Recovery-oriented practice involves an orientation of services towards a positive approach that emphasises and builds on people's strengths. This is in contrast to a deficit-based outlook that highlights problems and needs. Strengths-based practice focuses on supporting and building people's strengths, resources, resilience and ability to manage their life.

Core principles

Recovery-oriented mental health care focuses on people's strengths, resources, skills and assets.

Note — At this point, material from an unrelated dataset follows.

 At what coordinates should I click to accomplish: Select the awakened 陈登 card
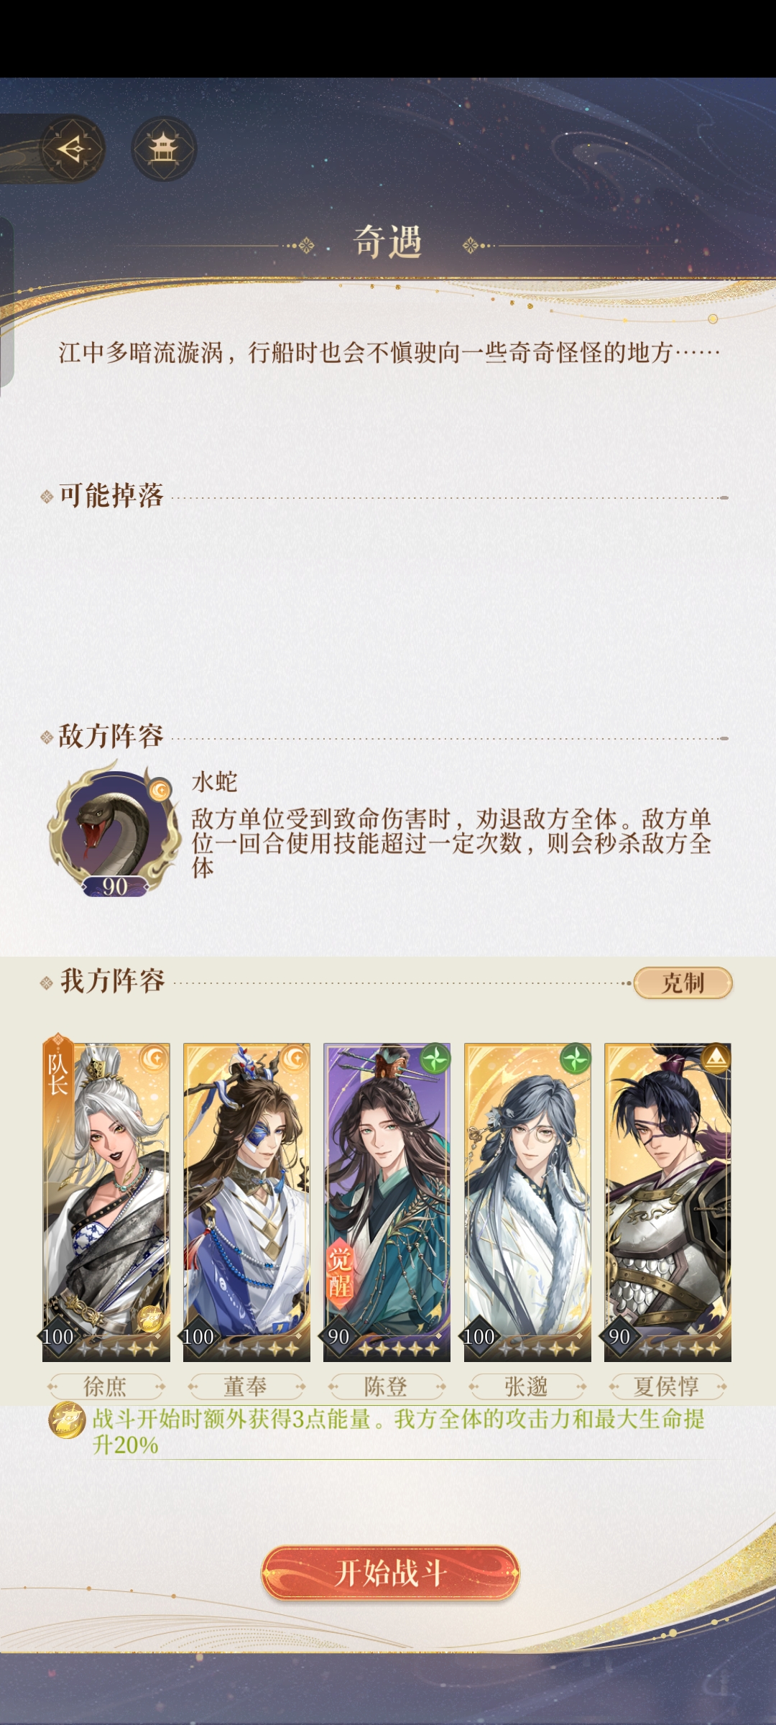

In promoting people's wellbeing, mental health services support people to build their confidence, strengths, resourcefulness and resilience.

Key capabilities

 

Mental health professionals

Behaviours
  • work with people to identify, utilise and build on their strengths, resourcefulness and resilience
  • work with people to support and sustain their existing resources, assets, networks and relationships
  • facilitate people's self-management of their mental health
Attitudes
  • acknowledge and value people's strengths and resilience.
Skills
  • utilise strengths-based approaches to support people's recovery
  • are able to support people to further develop their resilience
Knowledge
  • develop their knowledge of strengths-based approaches to support people in their recovery

Good practice

  • Ask people about their strengths, what they have done well and what they have found easy.
  • Use enquiry that emphasises solutions to situations rather than just the problems.
  • Assist people to tap into existing strengths and resilience by considering what has worked well for them in the past.
  • Encourage self-sufficiency in accordance with people's wishes and goals.
  • Assist people and their significant others to assess their own needs and to choose how those needs are met.
  • Celebrate people's successes and achievements.
  • In history taking and reflections with the person, include recognition of areas of functioning where there are no problems and times in their lives when they did cope well.
  • Emphasise successes and achievements prominently at first contact.
  • Encourage clients to take personality strengths that are causing problems in one area and use them to improve functioning in another (for example, a young client can find drugs at any time in any part of town – can that tenacity and resourcefulness be focused on obtaining housing?).
  • Remind people of how they have overcome adversity already.
  • Support people to approach new challenges or to revisit old challenges.

Good leadership

  • Review local policies and procedures to incorporate strengths-based approaches.
  • Create opportunities for people to exercise and build on their strengths (for example, if someone's good at writing, create a newsletter for them or find other newsletters they could contribute to).
  • Foster a willingness within the organisation and workforce to try new things and support people to give new things a go.
  • Model a responsiveness to people's strengths, not only with people accessing the service but also within teams and the broader organisation by creating new activities based on team members' strengths (for example, create an opportunity for staff to practise their particular skills for the benefit of the organisation; make the most of times of good staffing to incorporate a new activity).
  • Find ways to encourage peer support within the organisation.